Аля даже удивлялась: все-таки в Коктебеле хватало московского народу, она то и дело слышала в толпе на набережной знакомое «чеканье» и «аканье», – а вели себя люди так, как будто никогда не видели ни ночных клубов с крутыми приколами исполнителей, ни бесчисленных телевизионных клипов.
Правда, она и себе самой не переставала удивляться. Сбросив груз усталости и тревоги, она отдавалась танцам – да и всей этой простой стихии! – так самозабвенно и счастливо, как будто принадлежала ей вся без остатка.
Аля даже знала, когда это началось. Да в первый же вечер и началось, когда она вышла одна на набережную и, ожидая почему-то задержавшегося Максима, пошла вдоль парапета к молу.
Она прошла мимо двухэтажной литфондовской столовой, украшенной барельефом в виде лиры и увитой отцветшей глицинией. Деревья огромного волошинского парка подступали к самой набережной, а под деревьями, у забора, вереницей теснились киоски и лотки с водкой, вином, вареными раками, махровыми полотенцами, конфетами, майками, мороженым, пляжными тапочками и купальниками.

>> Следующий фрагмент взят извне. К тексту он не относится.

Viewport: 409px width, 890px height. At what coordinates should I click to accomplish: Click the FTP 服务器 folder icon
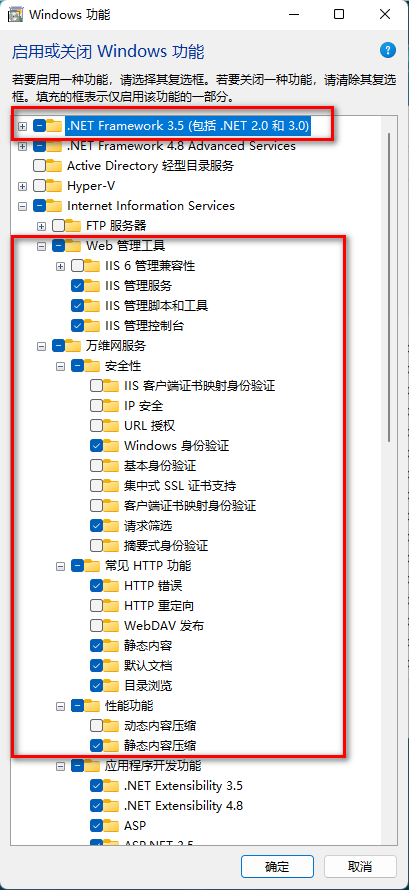74,226
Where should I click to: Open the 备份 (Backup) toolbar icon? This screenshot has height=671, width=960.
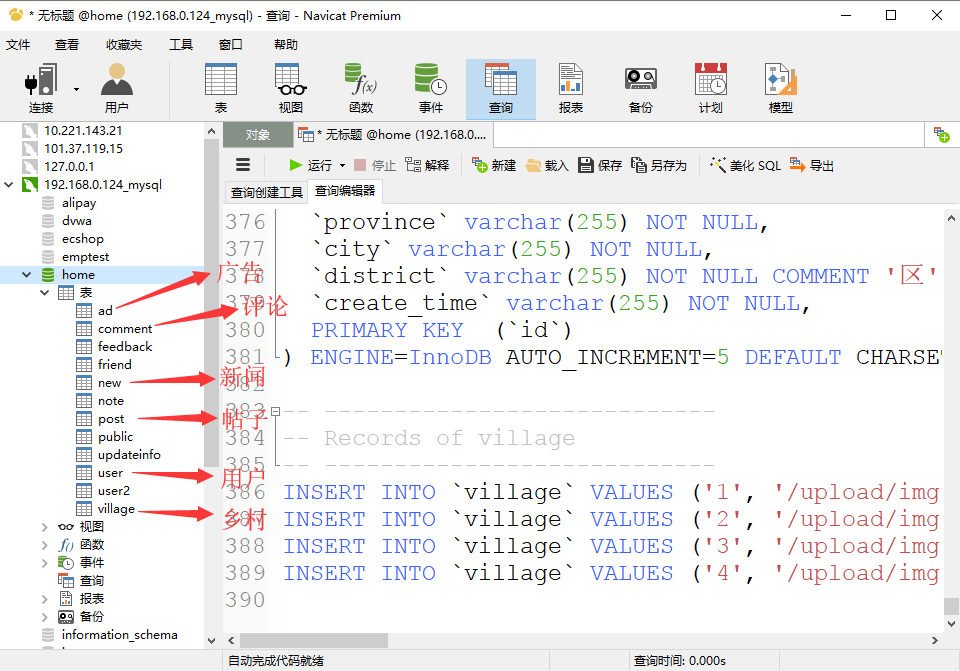[640, 88]
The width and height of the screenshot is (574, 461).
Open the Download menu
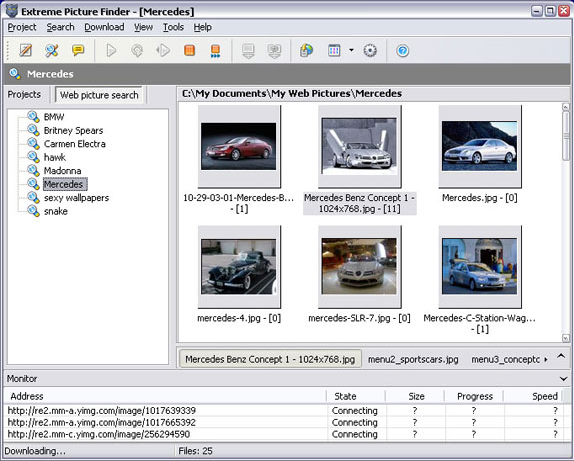(x=104, y=27)
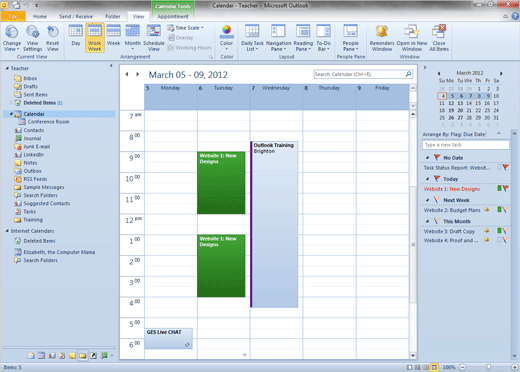
Task: Select the Month arrangement view
Action: 132,37
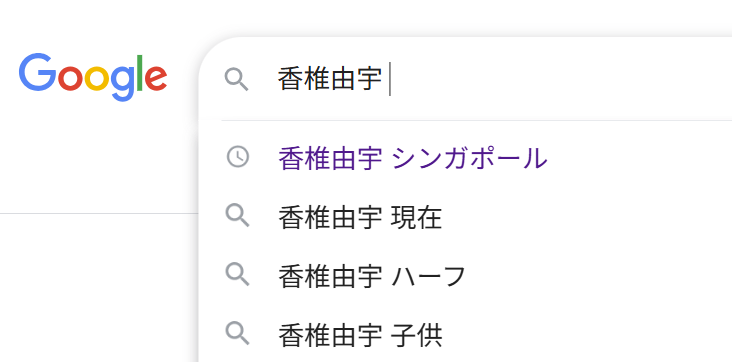
Task: Click the Google logo to go home
Action: (93, 77)
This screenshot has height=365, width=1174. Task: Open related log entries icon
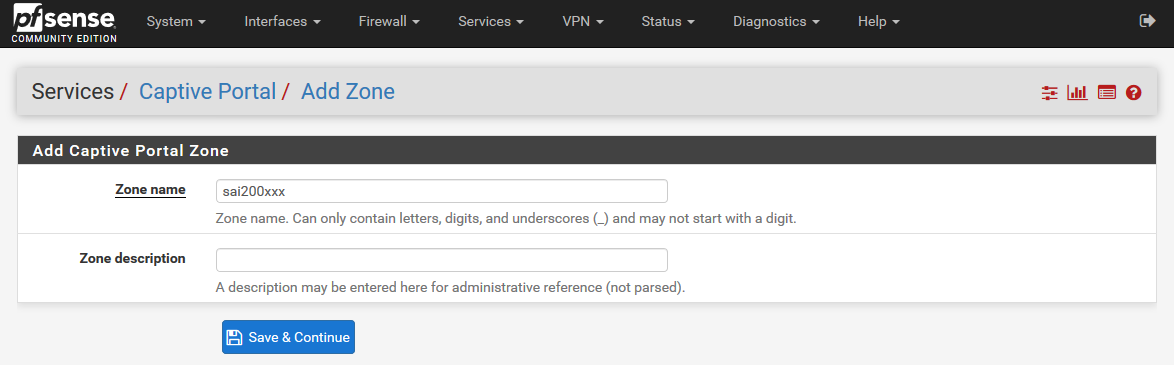coord(1107,93)
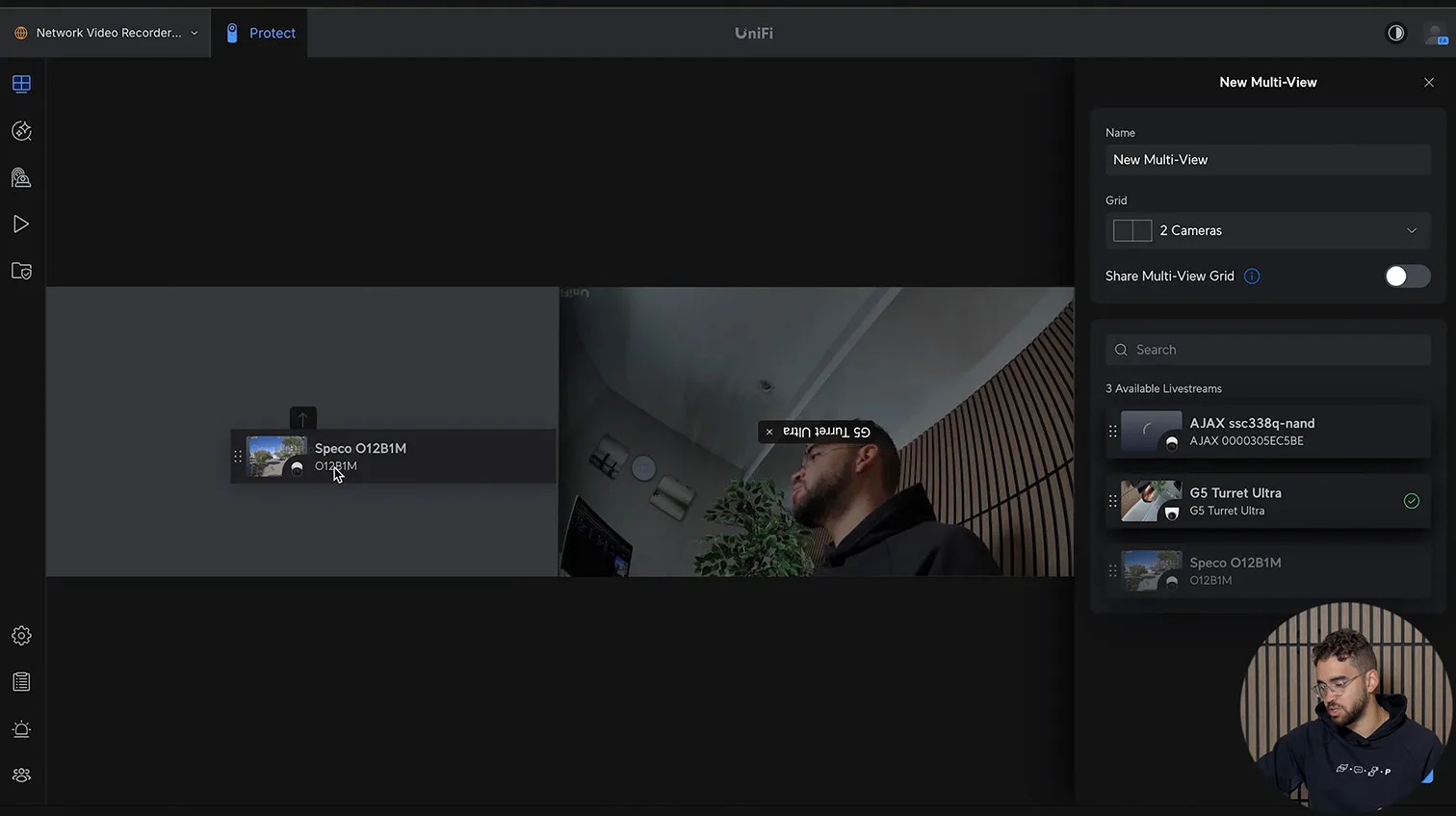Image resolution: width=1456 pixels, height=816 pixels.
Task: Click the livestream Search field
Action: click(1267, 350)
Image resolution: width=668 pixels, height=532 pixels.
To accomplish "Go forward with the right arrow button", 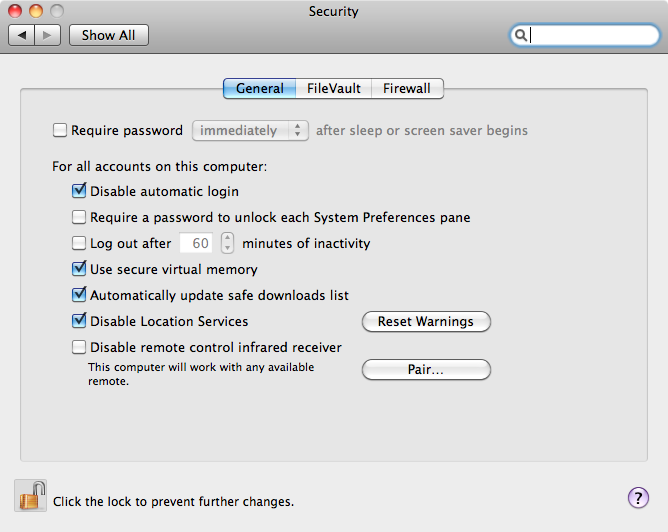I will 49,35.
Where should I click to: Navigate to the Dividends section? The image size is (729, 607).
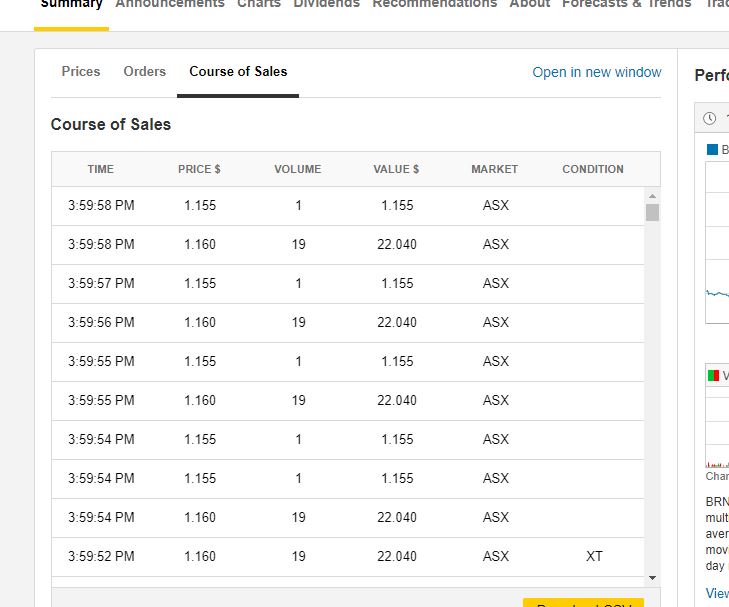pyautogui.click(x=326, y=4)

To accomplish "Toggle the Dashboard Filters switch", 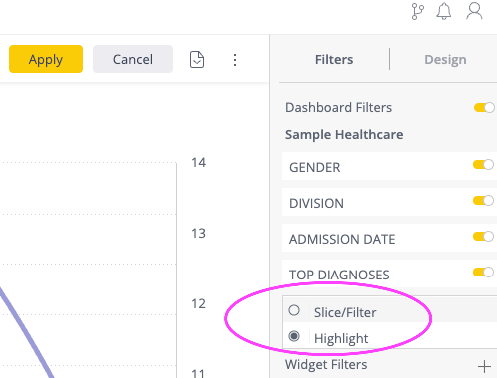I will (x=484, y=108).
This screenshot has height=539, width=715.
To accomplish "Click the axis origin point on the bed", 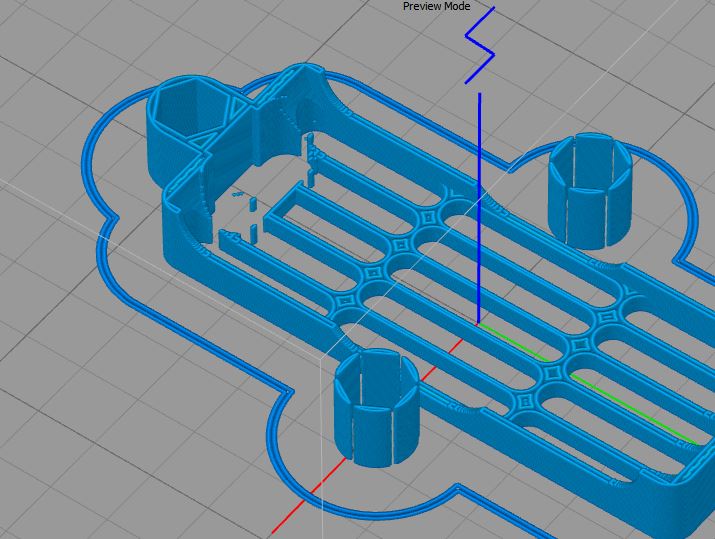I will [478, 324].
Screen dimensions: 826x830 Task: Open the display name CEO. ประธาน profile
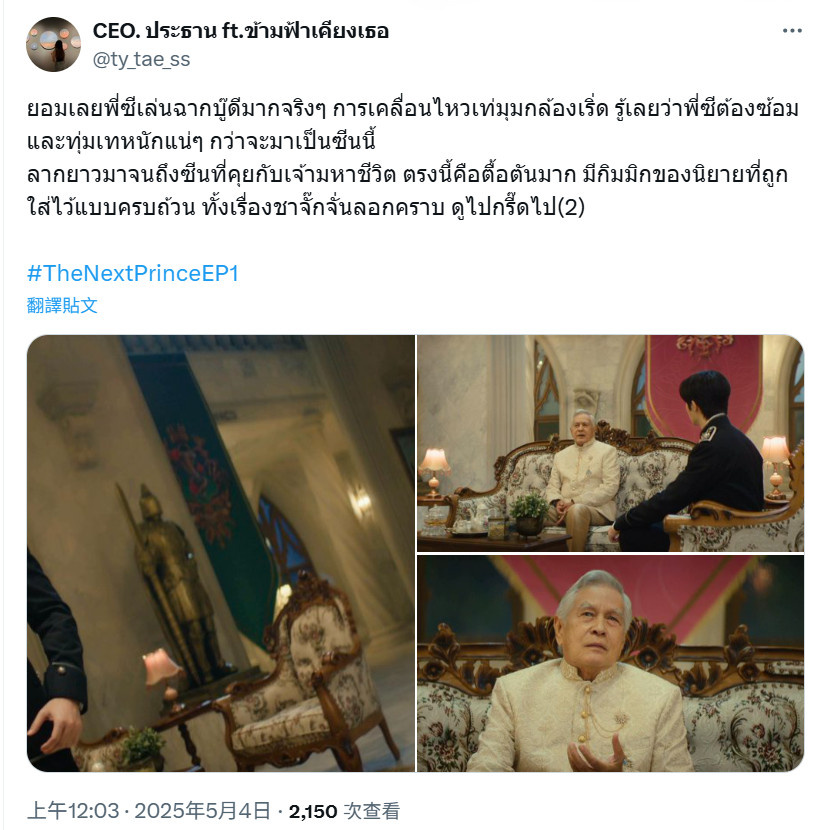pos(240,31)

Але захотелось пить, и она подошла к ларьку у входа в писательскую столовую. Пытаясь в уме совершить несложные валютные вычисления, она машинально скользнула взглядом по обрывку картонки, приставленному изнутри к стеклу ларька. На картонке шариковой ручкой были написаны курсы валют. Под этими расчетами была подведена черта, а под чертой, уже другим почерком, было приписано:
Что такое лето в Коктебеле?
Пить вино на пляже до рассвета…
Что еще вам надо, в самом деле?
Вы в разгаре солнечного лета!
«В самом деле! – подумала она. – Что мне еще надо? Ничего!»
Ей стало так весело, что она рассмеялась.
– Нравится? – подмигнул черноглазый ларечник. – Это мне приятель московский написал. Шикарное стихотворение! Кто почитает, сразу вино берет.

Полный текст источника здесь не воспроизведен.